Here is how we can set it up for our project:

web_research_retriever = WebResearchRetriever.from_llm(
                                vectorstore=vectorstore,
                                llm=llm,
                                search=search,
                                text_splitter = text_splitter,
                                num_search_results = 3
                                )

Next, we will use RetrievalQAWithSourcesChain to combine information from various articles on Vinmec websites and answer users' inquiries:

  • RetrievalQAWithSourcesChain first retrieves a set of documents that are relevant to the query, and then uses a language model to answer the question based on the retrieved documents.

  • It also returns the sources of the retrieved documents, which can be helpful for debugging or understanding the answer.

Here is how you can set it up:

qa_chain = RetrievalQAWithSourcesChain.from_chain_type(
                                llm,
                                retriever=web_research_retriever)

Finally, we will build a function that take user's input and generate answer:

def get_response(user_input):
  result = qa_chain({"question": user_input})
  return result['answer'] + "\n" + "Source: " + result['sources']

Now our chatbot backend is readyyy! We can build a simple frontend for it and make it alive. Below code is how I build the frontend with Streamlit:

import streamlit as st
import random
from streamlit_chat import message
import import_ipynb
from Medical_ChatBot import get_response

st.write('Hello, how are you today? :sunglasses:')

st.header("I'm your Medical Chatbot!")
st.markdown("Ask your health-related questions here. ")
def process_input(user_input):
    response = get_response(user_input)
    return response

# Initialize session_state if it doesn't exist
if "past" not in st.session_state:
    st.session_state["past"] = []
if "generated" not in st.session_state:
    st.session_state["generated"] = []
if "input_message_key" not in st.session_state:
    st.session_state.input_message_key = str(random.random())

chat_container = st.container()
user_input = st.text_input("Type your message and press Enter to send.", key= st.session_state.input_message_key)

if st.button("Send"):
    response = process_input(user_input)
    st.session_state["past"].append(user_input)
    st.session_state["generated"].append(response)
    st.session_state["input_message_key"] = str(random.random())
    st.experimental_rerun()

if st.session_state["generated"]:
    with chat_container:
        for i in range(len(st.session_state["generated"])):
            message(st.session_state["past"][i], is_user=True, key=str(i) + "_user")
            message(st.session_state["generated"][i], key=str(i))

Conclusion

This article discussed the development of a medical chatbot designed to address general health-related questions using a diverse array of information from over 3000 health articles on the Vinmec website.

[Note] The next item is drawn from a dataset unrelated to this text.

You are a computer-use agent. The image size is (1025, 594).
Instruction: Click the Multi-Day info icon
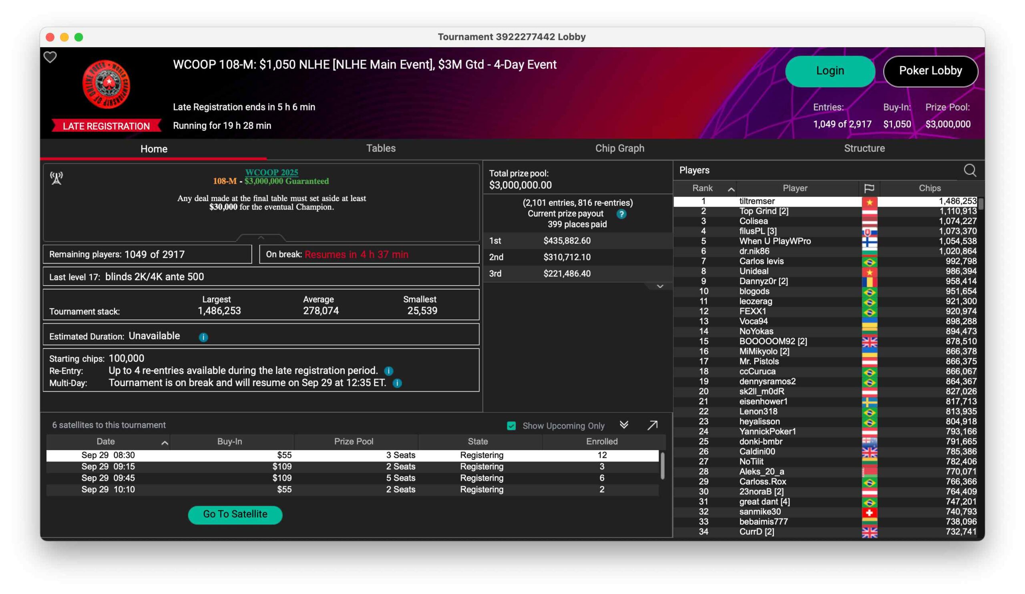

The utilization of cutting-edge technologies, including GPT-4 and LangChain, showcased the potential of artificial intelligence and natural language processing in revolutionizing the way we access medical insights.

Challenges and Cautions: However promising the medical chatbot may be, it's important to acknowledge certain challenges and exercise cautions. The reliance on web research introduces potential biases or inaccuracies in the information collected from online sources. Medical advice and diagnoses should never replace professional medical consultation, and users must be educated to differentiate between general information and personalized medical guidance. I have noticed the chatbot gives slightly different answers on the same question, or mixing between English and Vietnamese in some instances. Thus, there is definitely room for further exploration and finetuning. Moreover, ensuring data privacy and complying with ethical guidelines are crucial, as medical data carries a high level of sensitivity.


References

LangChain. (2023b). Automating web research. LangChain.